# Ruby passed away :(



## PepnFluff (Dec 2, 2010)

I know I'm not on here often but I got Ruby when I was here so thought it only right to inform RO. Anyway I was away for a couple of days and it seems that in those few days some flies found Rubes butt I got home today and it would seem she was very lethargic. got some dexalyte into her and got a friend to take me to the vet who had a look and said it looked like the little maggots were about 1 day old and that she hadn't had much success in fly strike where it had effected their control over their legs so recommended her to be euthanised. She was an amazing little rabbit, very stroppy but adorable and cheeky.

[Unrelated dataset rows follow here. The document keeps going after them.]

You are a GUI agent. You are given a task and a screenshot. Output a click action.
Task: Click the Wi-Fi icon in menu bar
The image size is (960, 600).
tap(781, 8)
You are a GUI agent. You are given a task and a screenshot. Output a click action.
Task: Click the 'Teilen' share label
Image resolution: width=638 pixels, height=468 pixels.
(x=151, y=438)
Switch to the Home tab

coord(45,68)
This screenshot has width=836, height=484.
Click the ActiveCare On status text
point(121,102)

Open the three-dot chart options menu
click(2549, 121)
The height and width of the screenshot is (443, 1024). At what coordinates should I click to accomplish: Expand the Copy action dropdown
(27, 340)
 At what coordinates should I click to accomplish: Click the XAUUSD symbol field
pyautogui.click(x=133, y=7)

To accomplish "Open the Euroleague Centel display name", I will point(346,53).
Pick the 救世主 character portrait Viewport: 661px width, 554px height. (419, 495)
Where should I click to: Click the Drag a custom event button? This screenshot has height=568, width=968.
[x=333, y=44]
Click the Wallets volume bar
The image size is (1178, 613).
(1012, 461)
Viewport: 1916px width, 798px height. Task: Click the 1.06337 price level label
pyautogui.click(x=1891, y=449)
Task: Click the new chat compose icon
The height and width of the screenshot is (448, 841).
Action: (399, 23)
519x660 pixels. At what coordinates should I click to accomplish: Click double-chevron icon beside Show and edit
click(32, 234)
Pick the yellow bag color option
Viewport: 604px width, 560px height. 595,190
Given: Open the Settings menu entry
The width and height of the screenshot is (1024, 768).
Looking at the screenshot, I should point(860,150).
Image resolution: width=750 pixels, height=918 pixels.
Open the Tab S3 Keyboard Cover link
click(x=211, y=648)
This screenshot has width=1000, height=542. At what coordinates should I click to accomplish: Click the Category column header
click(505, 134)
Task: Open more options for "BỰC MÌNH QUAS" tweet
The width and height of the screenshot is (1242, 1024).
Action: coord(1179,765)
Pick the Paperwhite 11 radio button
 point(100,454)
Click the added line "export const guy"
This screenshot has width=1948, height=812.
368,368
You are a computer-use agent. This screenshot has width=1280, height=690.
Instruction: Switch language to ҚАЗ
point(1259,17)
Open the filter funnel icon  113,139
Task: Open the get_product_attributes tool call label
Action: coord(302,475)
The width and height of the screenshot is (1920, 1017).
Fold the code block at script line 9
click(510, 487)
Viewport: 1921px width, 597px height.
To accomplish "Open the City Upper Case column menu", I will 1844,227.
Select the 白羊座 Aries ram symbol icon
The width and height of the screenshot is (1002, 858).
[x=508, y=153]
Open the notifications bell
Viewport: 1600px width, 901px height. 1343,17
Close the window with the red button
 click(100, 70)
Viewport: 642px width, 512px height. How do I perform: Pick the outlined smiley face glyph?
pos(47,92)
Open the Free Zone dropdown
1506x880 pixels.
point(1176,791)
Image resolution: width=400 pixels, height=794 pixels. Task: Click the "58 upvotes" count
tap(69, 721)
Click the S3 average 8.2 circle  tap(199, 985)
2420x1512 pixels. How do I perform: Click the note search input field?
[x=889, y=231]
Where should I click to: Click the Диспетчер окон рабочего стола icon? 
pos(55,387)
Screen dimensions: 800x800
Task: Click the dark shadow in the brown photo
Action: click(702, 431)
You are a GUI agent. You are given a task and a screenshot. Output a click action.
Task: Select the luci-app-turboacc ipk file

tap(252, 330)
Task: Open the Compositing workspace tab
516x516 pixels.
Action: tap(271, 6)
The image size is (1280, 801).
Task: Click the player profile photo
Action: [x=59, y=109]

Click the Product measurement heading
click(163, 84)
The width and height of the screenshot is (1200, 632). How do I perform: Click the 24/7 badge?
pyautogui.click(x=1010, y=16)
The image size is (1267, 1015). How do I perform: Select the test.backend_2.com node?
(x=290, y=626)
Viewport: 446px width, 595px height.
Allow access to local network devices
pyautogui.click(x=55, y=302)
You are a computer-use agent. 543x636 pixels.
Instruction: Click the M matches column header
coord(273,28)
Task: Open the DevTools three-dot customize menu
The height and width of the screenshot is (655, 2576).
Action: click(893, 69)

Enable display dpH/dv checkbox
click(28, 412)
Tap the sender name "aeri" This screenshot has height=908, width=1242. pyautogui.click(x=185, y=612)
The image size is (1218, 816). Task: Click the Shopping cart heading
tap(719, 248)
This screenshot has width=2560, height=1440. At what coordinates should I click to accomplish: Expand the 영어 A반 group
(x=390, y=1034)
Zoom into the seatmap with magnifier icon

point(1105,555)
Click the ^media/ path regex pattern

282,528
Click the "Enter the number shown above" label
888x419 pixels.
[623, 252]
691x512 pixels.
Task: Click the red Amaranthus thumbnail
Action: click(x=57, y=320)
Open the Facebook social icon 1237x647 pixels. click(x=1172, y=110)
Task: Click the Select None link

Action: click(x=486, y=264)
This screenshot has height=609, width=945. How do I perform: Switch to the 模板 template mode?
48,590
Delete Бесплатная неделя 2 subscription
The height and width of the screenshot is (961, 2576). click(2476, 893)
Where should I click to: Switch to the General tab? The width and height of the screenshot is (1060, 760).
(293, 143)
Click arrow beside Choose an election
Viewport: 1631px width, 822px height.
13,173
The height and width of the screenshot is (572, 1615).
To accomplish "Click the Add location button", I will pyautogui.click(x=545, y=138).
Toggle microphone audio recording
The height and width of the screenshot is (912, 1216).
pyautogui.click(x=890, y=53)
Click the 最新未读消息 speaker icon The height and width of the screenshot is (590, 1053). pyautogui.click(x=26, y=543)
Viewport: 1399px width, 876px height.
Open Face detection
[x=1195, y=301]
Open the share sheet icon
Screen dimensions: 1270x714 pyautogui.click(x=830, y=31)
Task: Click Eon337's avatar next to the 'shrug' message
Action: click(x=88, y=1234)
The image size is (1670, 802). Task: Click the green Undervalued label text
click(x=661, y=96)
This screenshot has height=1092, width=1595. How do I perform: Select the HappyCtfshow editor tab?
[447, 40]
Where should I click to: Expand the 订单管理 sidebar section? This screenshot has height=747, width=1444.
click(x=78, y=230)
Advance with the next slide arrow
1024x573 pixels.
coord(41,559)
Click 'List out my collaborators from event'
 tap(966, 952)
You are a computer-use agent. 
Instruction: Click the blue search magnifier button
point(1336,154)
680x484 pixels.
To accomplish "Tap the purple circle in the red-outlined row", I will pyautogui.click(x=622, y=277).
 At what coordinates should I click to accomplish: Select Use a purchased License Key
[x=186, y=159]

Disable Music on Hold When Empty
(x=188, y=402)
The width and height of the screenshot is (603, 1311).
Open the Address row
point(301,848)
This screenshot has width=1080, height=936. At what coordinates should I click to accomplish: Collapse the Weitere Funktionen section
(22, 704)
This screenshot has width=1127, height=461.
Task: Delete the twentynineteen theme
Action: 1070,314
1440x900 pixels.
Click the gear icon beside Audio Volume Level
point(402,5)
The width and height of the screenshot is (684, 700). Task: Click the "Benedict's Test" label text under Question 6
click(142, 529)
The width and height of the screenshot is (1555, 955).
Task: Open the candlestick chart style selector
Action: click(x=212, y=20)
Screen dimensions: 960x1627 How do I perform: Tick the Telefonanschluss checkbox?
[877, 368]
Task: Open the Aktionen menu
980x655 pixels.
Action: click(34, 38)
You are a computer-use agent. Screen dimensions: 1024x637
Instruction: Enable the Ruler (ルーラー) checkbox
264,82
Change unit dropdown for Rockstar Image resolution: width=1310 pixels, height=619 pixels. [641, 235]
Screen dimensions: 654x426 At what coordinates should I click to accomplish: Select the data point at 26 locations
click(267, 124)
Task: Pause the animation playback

Poor Fluffy has outlasted 3 wives now, he appears to be the Hugh Hefner of the rabbit world haha, I chose to have her cremated at our councils animal crematorium, she'll be sorely missed my poppet


----------



## jcl_24 (Dec 4, 2010)

You made a decison for Ruby to let her have peace instead of suffering. I'm sorry Ruby had to go. She will know how much you loved her and that she isn't forgotten.

RIP Ruby :bunnyangel:

Jo xx


----------



## luna21 (Dec 5, 2010)

I'm very sorry for your loss:bigtears:ink iris:
RIP sweet Ruby, binky free


----------